-------- Extracted information

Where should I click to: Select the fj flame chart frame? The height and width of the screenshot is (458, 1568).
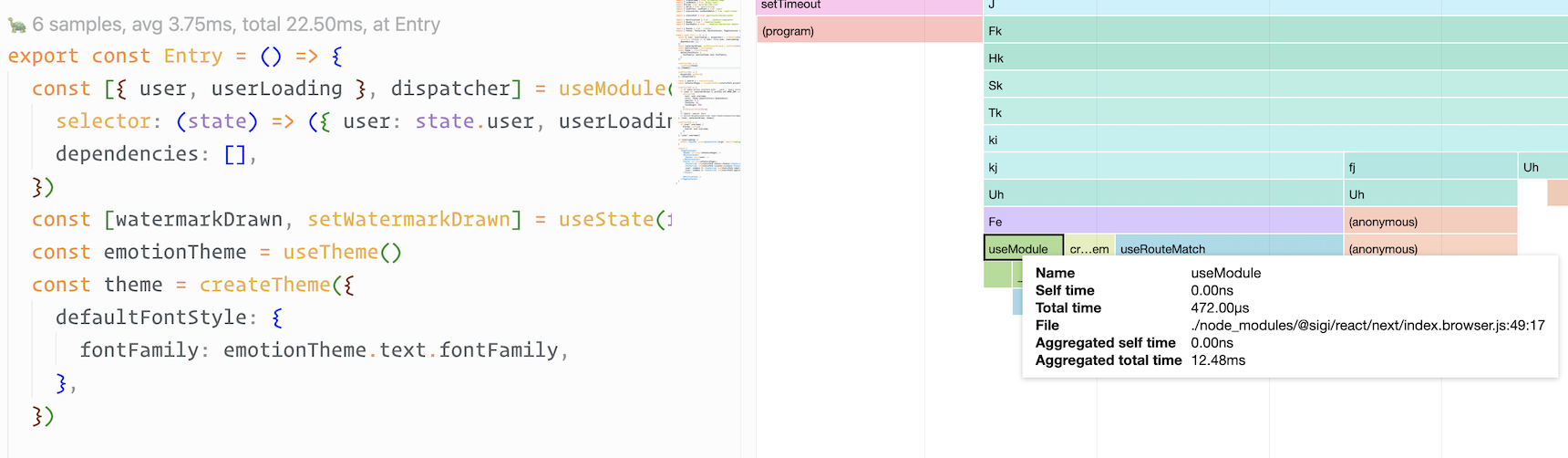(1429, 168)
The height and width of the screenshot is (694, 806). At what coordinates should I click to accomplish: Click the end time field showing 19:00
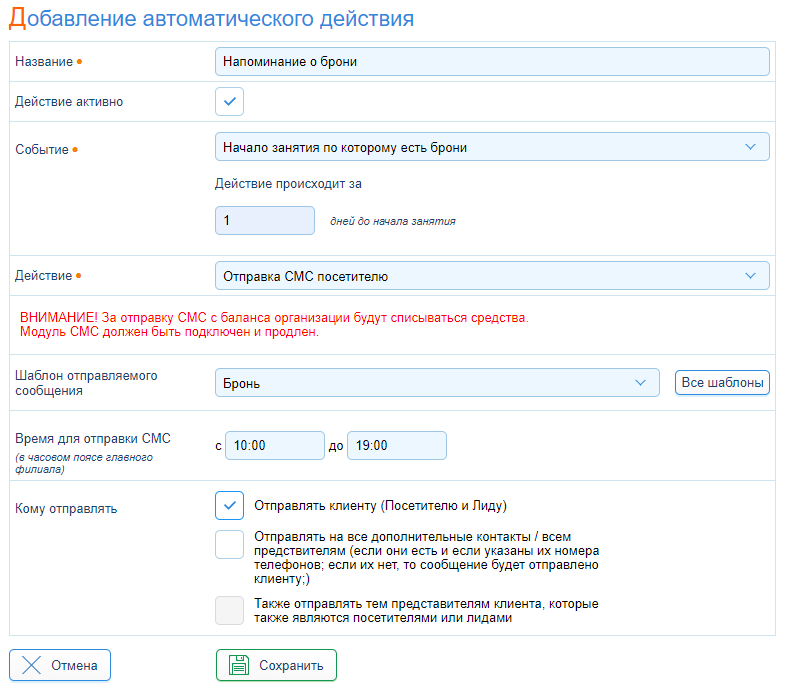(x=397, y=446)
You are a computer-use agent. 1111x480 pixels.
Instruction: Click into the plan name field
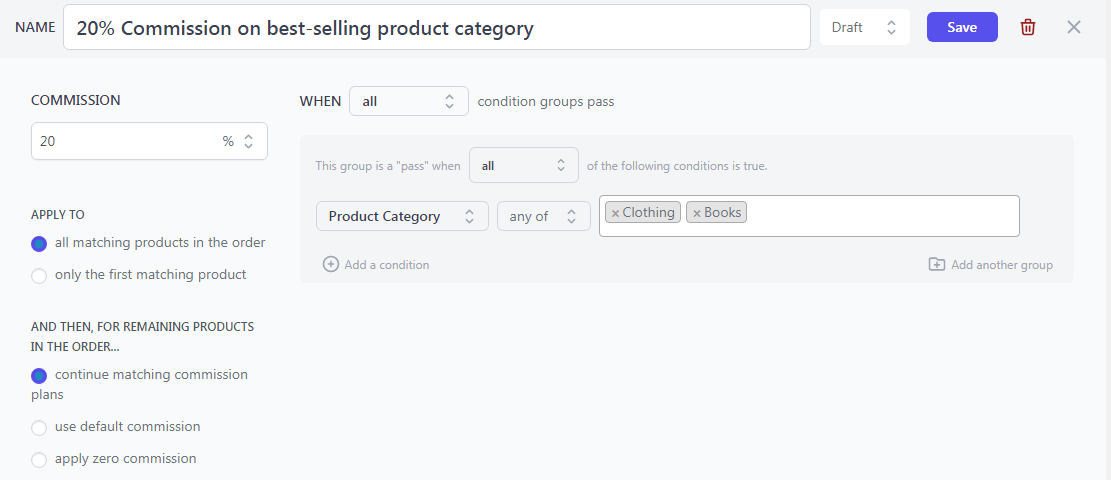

----------------

Scale the part of the items that opens with the line containing "The height and width of the screenshot is (694, 806)." and runs through the end of the items: write those lines out again, requests included, multiplying every coordinate in the answers by 1.8 and rounding to whole numbers, with halves rounded up. Leave the pictures out of your answer.

--- Solution ---
The height and width of the screenshot is (694, 806). At what coordinates should I click to accomplish: Click the end time field showing 19:00
(x=715, y=803)
You are a computer-use agent. 1111x480 pixels.
Instruction: Click into the plan name field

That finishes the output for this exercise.